In last night’s State of the Union Address, President Obama briefly reiterated the point that Congress has an obligation to pass some sort of legislation that would enable cybersecurity to protect “our networks”, our intellectual property and “our kids.” The proposal appears to be a reiteration that companies share more information with the government in real time about hacks they are suffering. Yet, there is something a bit odd about the President Obama’s cybersecurity call to arms: the Sony hack.
The public attention given over to the Sony hack, from the embarrassing emails about movie stars, to the almost immediate claims from the Federal Bureau of Investigation (FBI) that the attack came from North Korea, to the handwringing over what kind of “proportional” response to launch against the Kim regime, we have watched the cybersecurity soap opera unfold. In what appears as the finale, we now have reports that the National Security Agency (NSA) watched the attack unfold, and that it was really the NSA’s evidence and not that of the FBI that supported President Obama’s certainty that North Korea, and not some disgruntled Sony employee, was behind the attack. Where does this leave us with the SOTU?
First, if we believe that the NSA watched the Sony attack unfold—and did not warn Sony—then no amount of information sharing from Sony would have mattered. Sony was de facto sharing information with the government whether they permitted it or not. This raises concerns about the extent to which monitoring foreign attacks violates the privacy rights of individuals and corporations. Was the NSA watching traffic, or was it inside Sony networks too?

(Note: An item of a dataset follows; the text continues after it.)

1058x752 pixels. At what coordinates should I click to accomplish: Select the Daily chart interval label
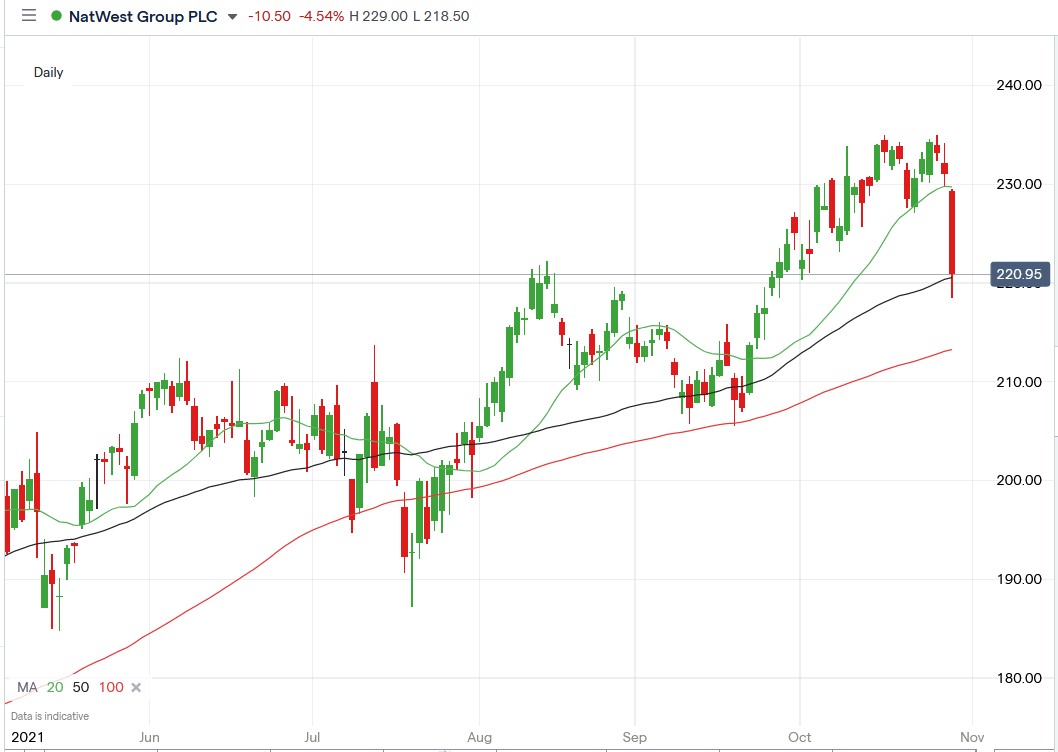(47, 72)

Second, the NSA did not stop the attack from happening. Rather, it and the Obama administration let the political drama unfold, and took the opportunity to issue a “proportionate” response through targeted sanctions against some of the ruling North Korean elite. The sanctions are merely additions to already sanctioned agencies and individuals, and so functionally, they are little more than show. The only sense that I can make of this is that the administration desired to signal publicly to the Kim regime and all other potential cyber attackers that the US will respond to attacks in some manner. This supports Erik Gartzke’s argument that states do not require 100% certainty about who launched an attack to retaliate. If states punish the “right” actor, then all the better, if they do not, then they still send a deterrent signal to those watching. However, if this is so, it is immediately apparent that Sony was scarified to the cyber-foreign-policy gods, and there was a different cost-benefit calculation going on in the White House.
Finally, let’s get back to the Sony hack and the SOTU address. If the US was taking the Sony hack as an opportunity in deterrence, then this means that it allowed Sony to suffer a series of attacks and did nothing to protect them. If this is the case, then the notion that we need more information sharing with the government may be false. What the government wants is really more permission, more consent, from the companies it is already watching. Protecting the citizens and corporations of the US requires a delicate balance between privacy and security. However, attempting to corrupt ways of maintaining security, such as outlawing encryption only makes citizens and corporations more unsafe and insecure. If the US government really wants to protect the “kids” from cyber criminals, then they should equip those kids with the strongest encryption there is, and teach good cyber practices.